Here's the only related question that I can find: How does pgbouncer behave when transaction pooling is enabled and a single statement is issued? – however that doesn't answer my problem. Reading the answers suggests that if advisory lock is taken/released when timeout has not been exceeded since previous query the above should work, but I don't know if that can be trusted.


Solution

  • I tested this with following pgbouncer config:

    [pgbouncer]
    pool_mode = transaction
    server_reset_query = DISCARD ALL
    server_check_query = select 1
    server_reset_query_always = 0
    
    max_client_conn = 2000
    default_pool_size = 1
    min_pool_size = 1
    
    reserve_pool_size = 0
    reserve_pool_timeout = 5
    
    max_db_connections = 1
    

    and two parallel connections to same database through pgbouncer. Following uses P1 ja P2 as identifiers for the queries sent by each process. If one does a simple test such as:

    P1: set application_name=p1;
    P1: select pg_advisory_lock(42);
    P2: set application_name=p2;
    P1: show application_name;
        p1
    P2: select pg_advisory_lock(42);
    P2. show application_name;
        p2
    

    ... it seems that both connections were able to acquire the same exclusive advisory lock even though they have unique application_name values so each connection should be unique! In reality, all commands have been sent to postgres using a single connection so this single connection has acquired the advisory lock 42 twice and everything is fine if it releases the same lock later twice (logically once per P1 and P2 connection).
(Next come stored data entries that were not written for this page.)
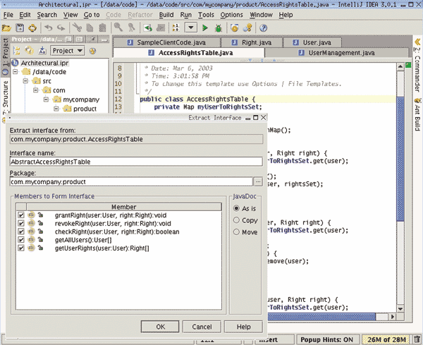Uncheck the getAllUsers member checkbox
Screen dimensions: 423x345
[21, 240]
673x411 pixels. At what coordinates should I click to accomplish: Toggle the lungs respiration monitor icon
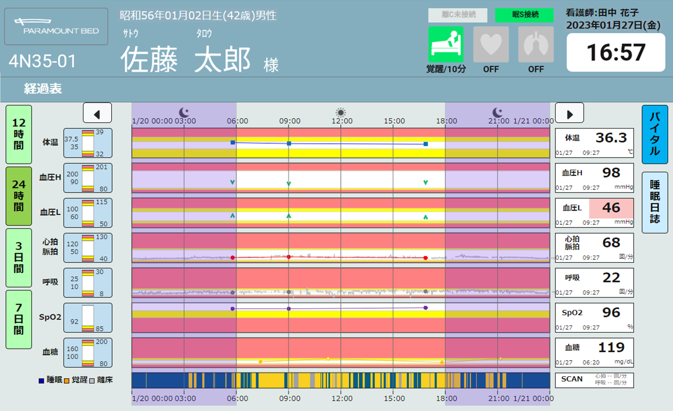point(536,44)
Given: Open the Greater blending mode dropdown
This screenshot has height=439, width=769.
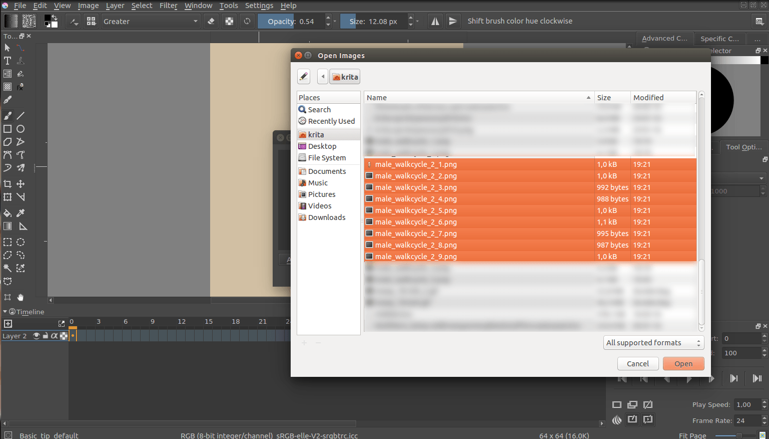Looking at the screenshot, I should coord(151,21).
This happens because exclusive locks can be taken multiple times by the same owner and must be released equally many times before any other process can acquire the same lock.
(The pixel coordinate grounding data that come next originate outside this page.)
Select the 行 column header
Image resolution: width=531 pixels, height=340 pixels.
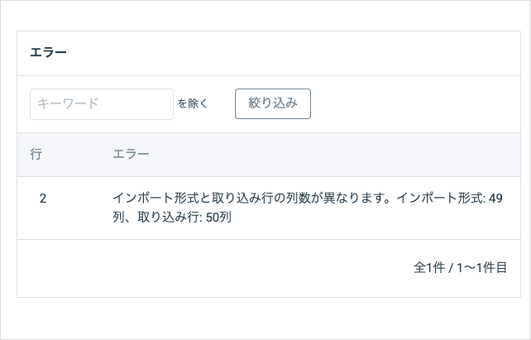[36, 155]
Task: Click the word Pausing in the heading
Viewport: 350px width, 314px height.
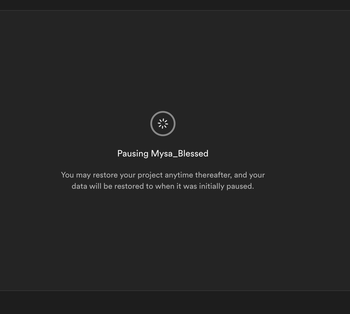Action: tap(133, 154)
    As a result, following is also possible:

    P1: select pg_advisory_lock(42);
    P2: select pg_advisory_lock(42);
    P1: begin transaction isolation level serializable;
    P1: select 1;
    P1: commit;
    P2: begin transaction isolation level serializable;
    P2: select 1;
    P2: commit;
    P1: select pg_advisory_unlock(42);
    P2: select pg_advisory_unlock(42);
    

    Imagine multiple queries and database changes instead of select 1 above.

    Note that both database client applications acquired exclusive lock before doing serializable transaction and things still didn't work correctly.
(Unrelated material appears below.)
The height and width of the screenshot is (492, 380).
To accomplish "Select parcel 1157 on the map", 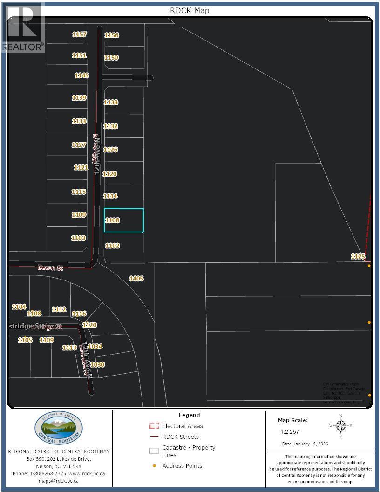I will pyautogui.click(x=79, y=34).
    Obviously this kind of situation is not possible unless P1 and P2 actually share the same database connection. And normally one would allow more than one parallel database connection through pgbouncer so this kind of code is racy. In practice, it will work until you hit high server load and then you get random failures depending on which query gets executed together with another query from another client.

    As a result, it's definitely NOT safe to do any queries outside the transaction if pool_mode=transaction is active. The option server_reset_query_always=1 cannot really fix the problem and should never be used. If you feel that you need server_reset_query_always=1 you need to use pool_mode=session instead or you're risking random data corruption.

    In addition, pgbouncer seems to be clever enough to fake some connection specific data. For example, when P1 sets its application_name in the first example above and later queries it after P2 has already set its application name on the same connection, the P1 will get the expected result. However, if you monitor the pg_stat_activity while this is taking place the only active connection to postgres changes its application_name value each time P1 or P2 sends a query. This makes it appear that this kind of mixing is okay with pool_mode=transaction.

    In the end, setting application_name outside the transaction should be safe but any feature actually implemented on the postgres level is not safe. Unless you're absolutely sure that pgbouncer can emulate the feature you need, do not emit any query to database connection acquired from pgbouncer in pool_mode=transaction except begin ..., commit ... or rollback. Once the transaction is active the connection has been reserved for you and everything works the as with real direct connection to postgres until you do commit or rollback.

    I would really like that pgbouncer would always return an error any time a client tries to do any query outside a transaction if pool_mode=transaction has been set. Unfortunately, this is not the reality we live in and pgbouncer clients have to be careful instead.